[Collected data]
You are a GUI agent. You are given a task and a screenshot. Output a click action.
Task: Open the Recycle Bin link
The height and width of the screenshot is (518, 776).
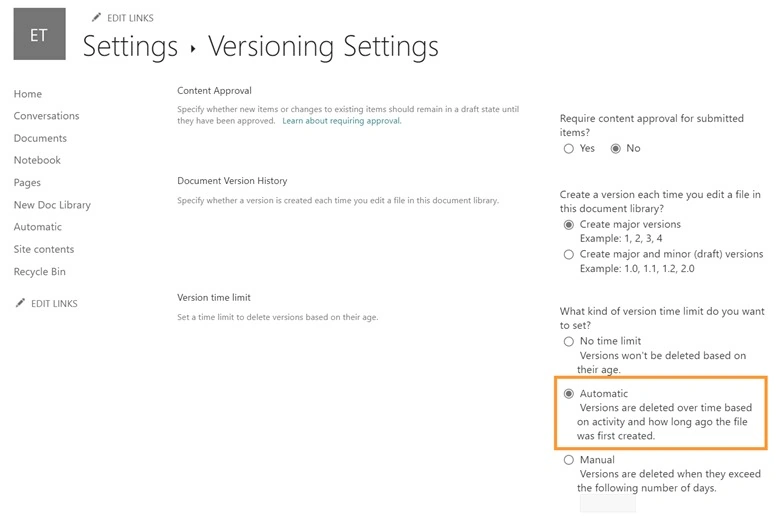click(40, 272)
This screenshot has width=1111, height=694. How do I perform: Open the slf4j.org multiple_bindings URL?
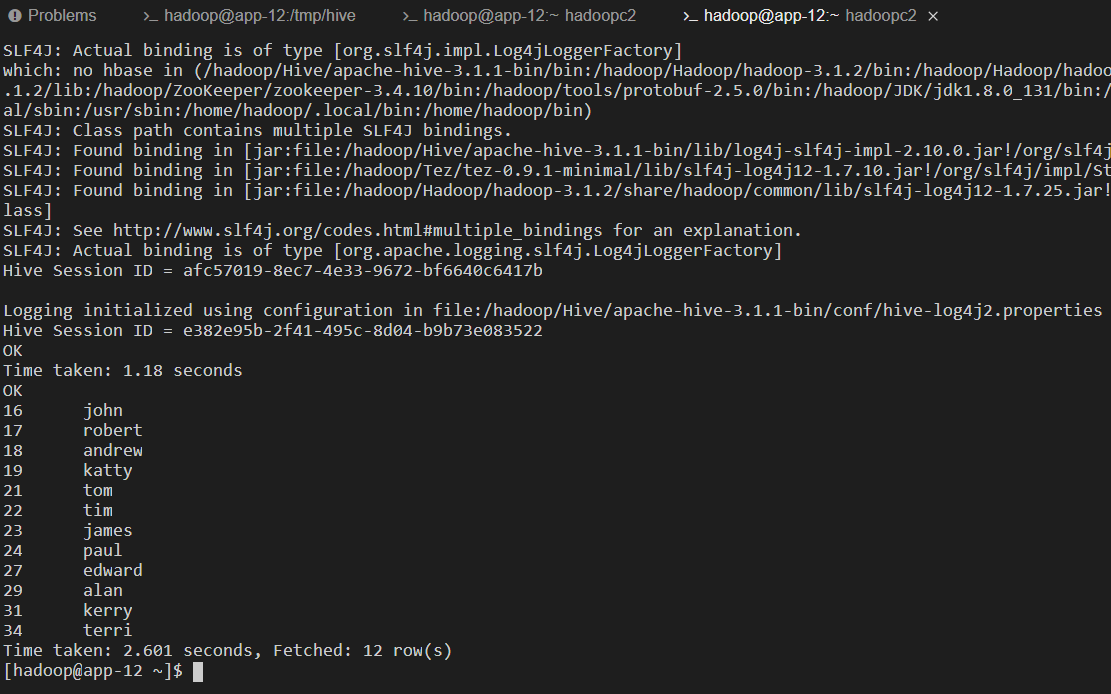tap(357, 230)
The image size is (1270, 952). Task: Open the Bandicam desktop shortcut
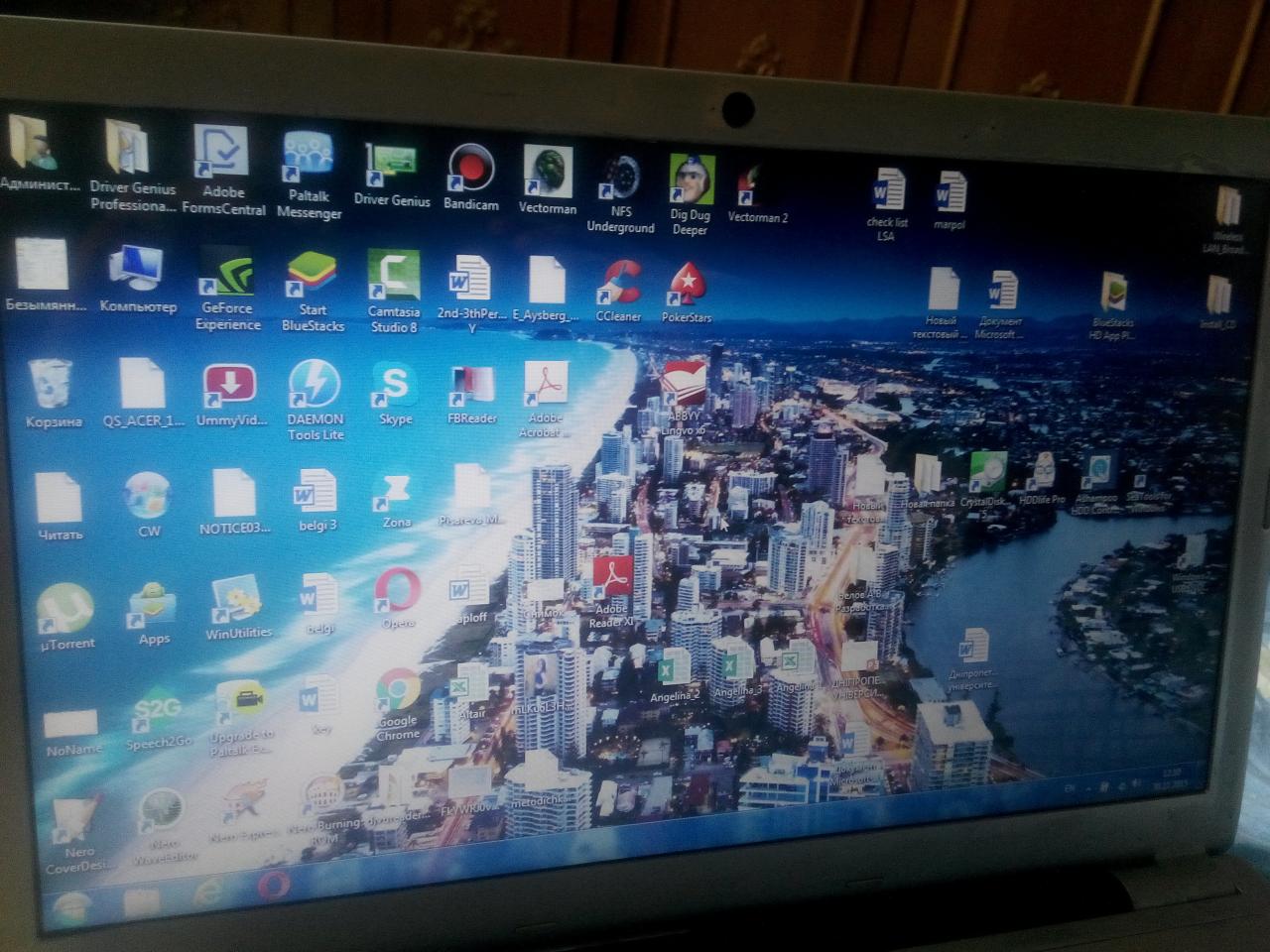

▸ Task instructions
With the pictures removed, the entries above should be transcribed exactly.

▸ Written response
You are a GUI agent. You are given a task and a screenshot. Output a click action.
Task: Open the Recycle Bin link
The height and width of the screenshot is (518, 776).
click(40, 272)
This screenshot has width=1111, height=694. How do I perform: Open the slf4j.org multiple_bindings URL?
tap(357, 230)
The image size is (1270, 952). Task: Open the Bandicam desktop shortcut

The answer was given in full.